#### [Assigned task]
Quote the lines of the data below verbatim, beginning at the line that contains "Click the 1. FSV Mainz 05 logo" and ending at the last line, both included, and excluding pictures.

________________

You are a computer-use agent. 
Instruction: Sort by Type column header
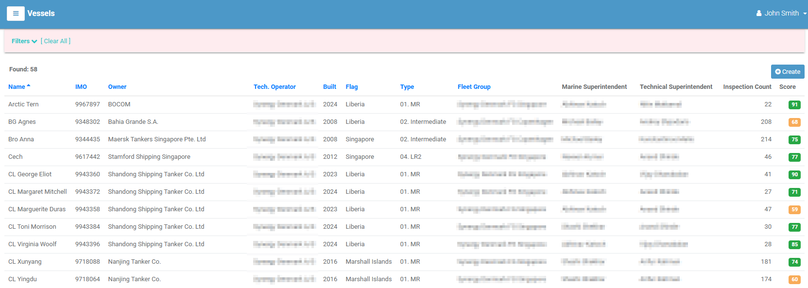tap(407, 87)
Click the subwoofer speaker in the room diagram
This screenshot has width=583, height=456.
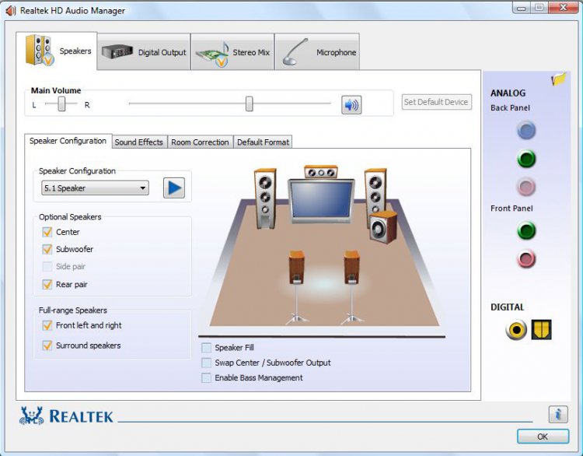[x=383, y=229]
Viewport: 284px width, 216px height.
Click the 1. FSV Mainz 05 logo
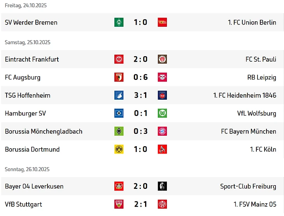(162, 204)
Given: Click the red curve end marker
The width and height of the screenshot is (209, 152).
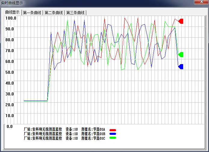Looking at the screenshot, I should (181, 21).
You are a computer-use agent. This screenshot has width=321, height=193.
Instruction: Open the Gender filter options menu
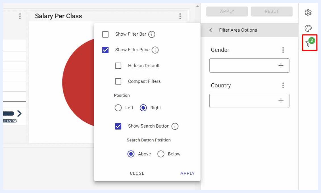(x=283, y=50)
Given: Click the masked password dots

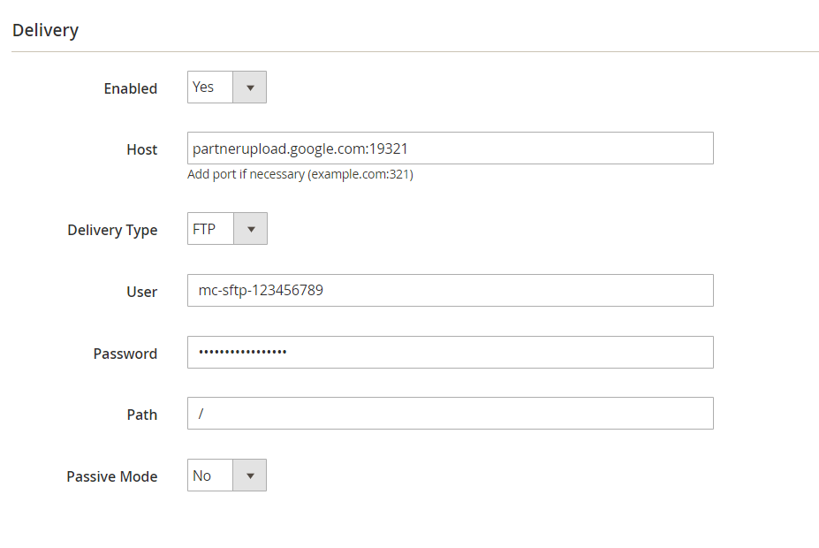Looking at the screenshot, I should pyautogui.click(x=242, y=352).
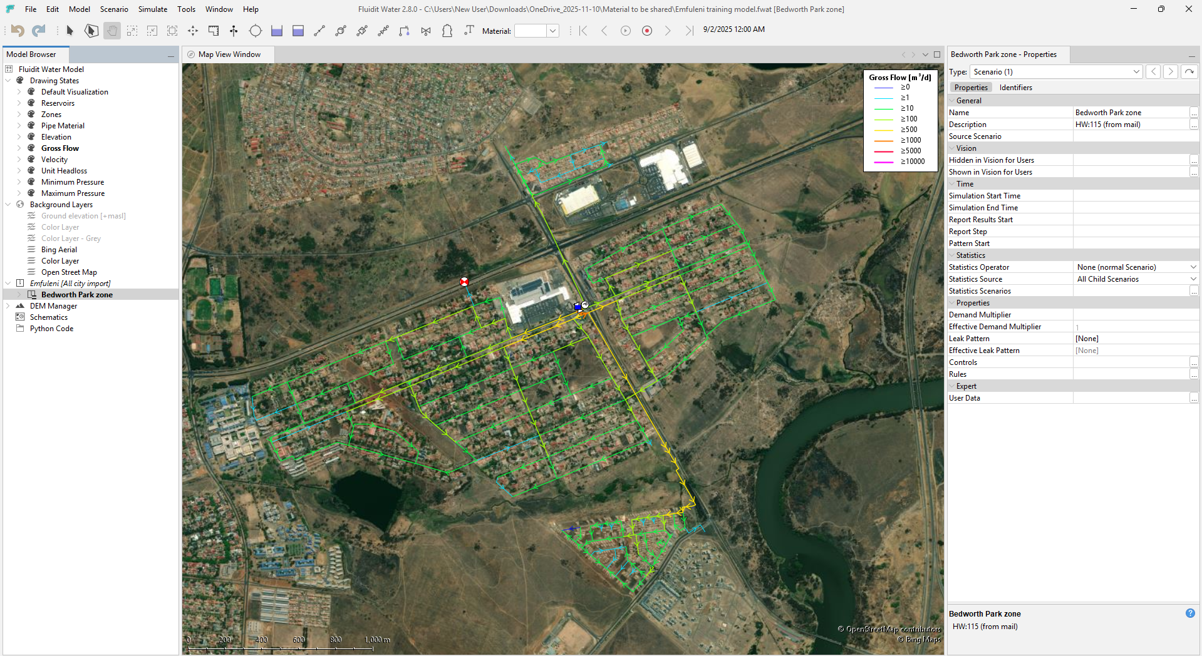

________________

#### [Solution for this problem]
Click the 1. FSV Mainz 05 logo
(162, 204)
Given: Click the red curve end marker
The width and height of the screenshot is (209, 152).
Looking at the screenshot, I should (181, 21).
You are a computer-use agent. This screenshot has width=321, height=193.
Instruction: Open the Gender filter options menu
(x=283, y=50)
Given: Click the masked password dots

Looking at the screenshot, I should pyautogui.click(x=242, y=352).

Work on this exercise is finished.